Now we substitute this value into the formula and solve for $$n$$:

$$1.73 = \sqrt{n(n+2)}$$

Squaring both sides gives

$$1.73^2 = n(n+2).$$

Since $$1.73^2 \approx 3.00,$$ we have

$$n(n+2) = 3.$$

Because $$n$$ must be a whole number (one cannot have a fractional unpaired electron), we test small integral values of $$n$$:

For $$n = 0:\;0(0+2)=0\ne3$$

For $$n = 1:\;1(1+2)=1\times3=3$$

The equality is satisfied when $$n = 1$$. So the species we are looking for must possess exactly one unpaired electron.

Next we examine the molecular orbital configurations of the given dioxygen species using the well-accepted ordering for $$\mathrm{O_2}$$ and its ions (after $$\sigma_{2p_z}$$ the $$\pi_{2p_x}$$ and $$\pi_{2p_y}$$ come before $$\pi_{2p_x}^\*,\;\pi_{2p_y}^\*$$):

Neutral $$\mathrm{O_2}$$ has 16 electrons. Its valence-orbital filling ends as

$$\pi_{2p_x}^2\;\pi_{2p_y}^2\;\pi_{2p_x}^\*{}^1\;\pi_{2p_y}^\*{}^1$$

This leaves two unpaired electrons (one in each $$\pi^\*$$), so $$n = 2$$ and $$\mu \approx 2.83\;\text{B.M.}$$, not 1.73.

The cation $$\mathrm{O_2^+}$$ has one electron fewer (15 electrons). Removing one of the antibonding electrons gives

$$\pi_{2p_x}^2\;\pi_{2p_y}^2\;\pi_{2p_x}^\*{}^1\;\pi_{2p_y}^\*{}^0$$

Now only one antibonding orbital contains a single electron, so $$n = 1$$ and $$\mu = 1.73\;\text{B.M.}$$ exactly as required.
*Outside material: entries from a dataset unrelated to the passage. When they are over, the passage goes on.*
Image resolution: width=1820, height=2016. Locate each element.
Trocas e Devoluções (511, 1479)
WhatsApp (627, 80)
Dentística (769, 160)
The anion $$\mathrm{O_2^-}$$ has one electron more than neutral $$\mathrm{O_2}$$ (17 electrons). The extra electron enters one of the antibonding $$\pi^\*$$ orbitals:

$$\pi_{2p_x}^2\;\pi_{2p_y}^2\;\pi_{2p_x}^\*{}^2\;\pi_{2p_y}^\*{}^1$$

Again there is only one unpaired electron (now in the other $$\pi^\*$$), so $$n = 1$$ and $$\mu = 1.73\;\text{B.M.}$$

Finally, $$\mathrm{O_2^{2-}}$$ (peroxide) would have even numbers of electrons in all orbitals, giving $$n = 0$$, so it is diamagnetic and not listed among the options anyway.

Putting everything together, the species that exhibit a magnetic moment of $$1.73\;\text{B.M.}$$ are those containing exactly one unpaired electron, namely $$\mathrm{O_2^-}$$ and $$\mathrm{O_2^+}$$.

Hence, the correct answer is Option A.